Matheu D. Nunn And Gary R. Botwinick Publish “Pumping the Brakes on the Legislation to Cure the ‘Carr’ Black Hole” In New Jersey Law JournalJune 6, 2023
In “Pumping the Brakes on the Legislation to Cure the ‘Carr’ Black Hole,” authors Matheu Nunn, Gary Botwinick, and Alyssa Engleberg address pending legislation regarding the Carr Black Hole and its interplay with record levels of judicial vacancies in New Jersey. In some vicinages, divorce cases may last four, five or even six years. As family law practitioners, the authors understand the genuine value of resolving cases outside of the court system—especially in the wake of this judicial vacancy crisis. Alternative dispute resolution can protect clients’ rights if they choose to remove the case (or keep the case from) the court system.
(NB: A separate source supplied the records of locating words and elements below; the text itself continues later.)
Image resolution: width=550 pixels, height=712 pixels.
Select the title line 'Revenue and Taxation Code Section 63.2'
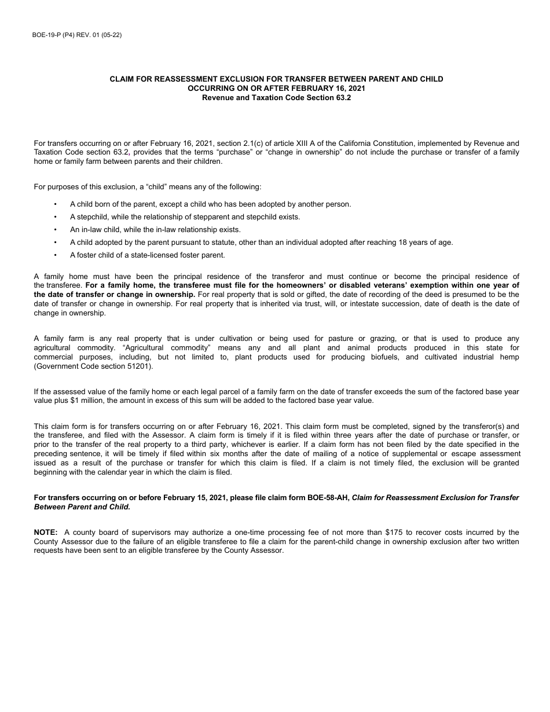[x=276, y=98]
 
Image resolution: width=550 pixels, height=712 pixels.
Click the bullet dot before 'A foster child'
[x=56, y=255]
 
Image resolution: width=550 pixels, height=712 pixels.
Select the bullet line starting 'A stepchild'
[x=185, y=217]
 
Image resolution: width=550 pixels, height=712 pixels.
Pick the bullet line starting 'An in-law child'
[x=155, y=230]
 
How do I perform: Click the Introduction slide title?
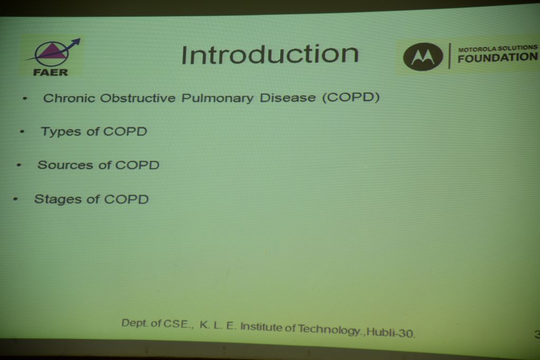tap(269, 54)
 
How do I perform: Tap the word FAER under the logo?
tap(50, 72)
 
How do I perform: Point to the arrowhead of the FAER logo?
tap(76, 42)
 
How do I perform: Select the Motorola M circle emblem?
tap(423, 57)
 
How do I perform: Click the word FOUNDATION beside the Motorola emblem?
tap(497, 58)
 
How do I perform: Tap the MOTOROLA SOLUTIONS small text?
tap(497, 48)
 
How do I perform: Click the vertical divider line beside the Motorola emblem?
tap(449, 56)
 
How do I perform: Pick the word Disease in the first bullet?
tap(287, 98)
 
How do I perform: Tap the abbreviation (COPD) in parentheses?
tap(351, 97)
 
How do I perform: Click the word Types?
tap(61, 132)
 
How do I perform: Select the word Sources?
tap(65, 165)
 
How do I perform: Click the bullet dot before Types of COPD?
tap(22, 131)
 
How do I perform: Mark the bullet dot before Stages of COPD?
tap(15, 199)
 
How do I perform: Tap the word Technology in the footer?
tap(329, 330)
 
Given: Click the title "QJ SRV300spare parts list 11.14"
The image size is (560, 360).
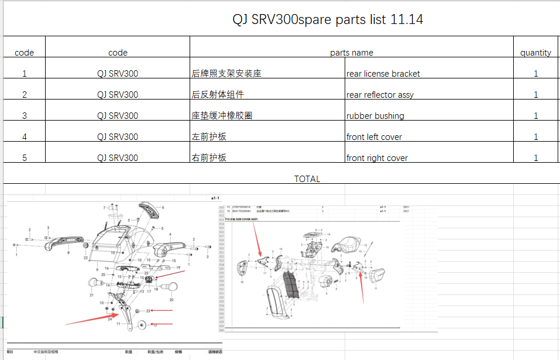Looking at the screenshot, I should point(327,20).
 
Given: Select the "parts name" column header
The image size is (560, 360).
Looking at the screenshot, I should point(351,53).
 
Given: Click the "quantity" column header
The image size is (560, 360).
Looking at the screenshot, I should point(535,53).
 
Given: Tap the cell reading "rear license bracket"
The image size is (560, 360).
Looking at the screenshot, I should point(383,74).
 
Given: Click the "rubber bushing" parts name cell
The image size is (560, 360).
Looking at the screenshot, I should point(375,116).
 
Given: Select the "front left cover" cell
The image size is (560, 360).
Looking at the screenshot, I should point(374,137).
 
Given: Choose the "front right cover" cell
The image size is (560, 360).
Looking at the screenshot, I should point(377,158).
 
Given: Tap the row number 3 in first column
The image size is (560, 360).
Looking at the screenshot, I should point(24,116).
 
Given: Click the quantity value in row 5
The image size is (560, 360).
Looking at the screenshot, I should point(535,158).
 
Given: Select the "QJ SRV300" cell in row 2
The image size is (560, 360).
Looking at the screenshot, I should point(118,95).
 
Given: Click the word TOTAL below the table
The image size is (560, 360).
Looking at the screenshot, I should point(307,179).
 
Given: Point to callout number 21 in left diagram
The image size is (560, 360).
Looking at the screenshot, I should point(92,296).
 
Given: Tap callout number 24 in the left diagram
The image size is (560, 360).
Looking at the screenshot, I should point(110,319).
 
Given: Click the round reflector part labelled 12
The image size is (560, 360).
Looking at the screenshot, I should point(142,325).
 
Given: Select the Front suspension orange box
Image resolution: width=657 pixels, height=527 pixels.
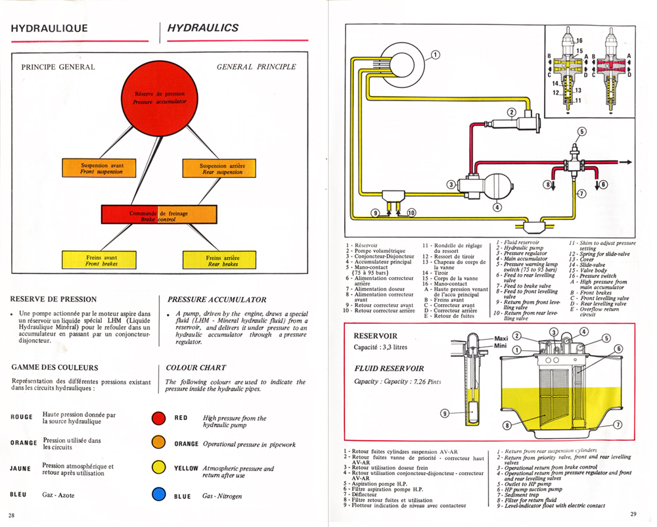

However, the authors identify and explain a problem known as the “Carr black hole,” derived from Carr v. Carr, 120 N.J. 336 (1990), a case in which the divorcing husband became ill and died prior to the entry of a final judgment of divorce. Due to the unfortunate timing of his death, the wife was neither entitled to the elective share (due to the separation of the parties) nor equitable distribution (due to the termination of the divorce action upon his death). The court characterized the wife’s dilemma as the proverbial “black hole” and in an effort to rectify this wrong, exerted its common law authority to craft equitable remedies in limited situations. The Carr court, as well as many cases that have followed over the years, openly invited the New Jersey Legislature to remedy this defect in all cases.
“Pumping the Brakes on the Legislation to Cure the ‘Carr’ Black Hole” delves into proposed legislation that would clarify that the family part would maintain jurisdiction over the equitable distribution claims following the death of one of the parties. The authors share proposed statutory language that if formally adopted and passed into law, will end the “Carr black hole.”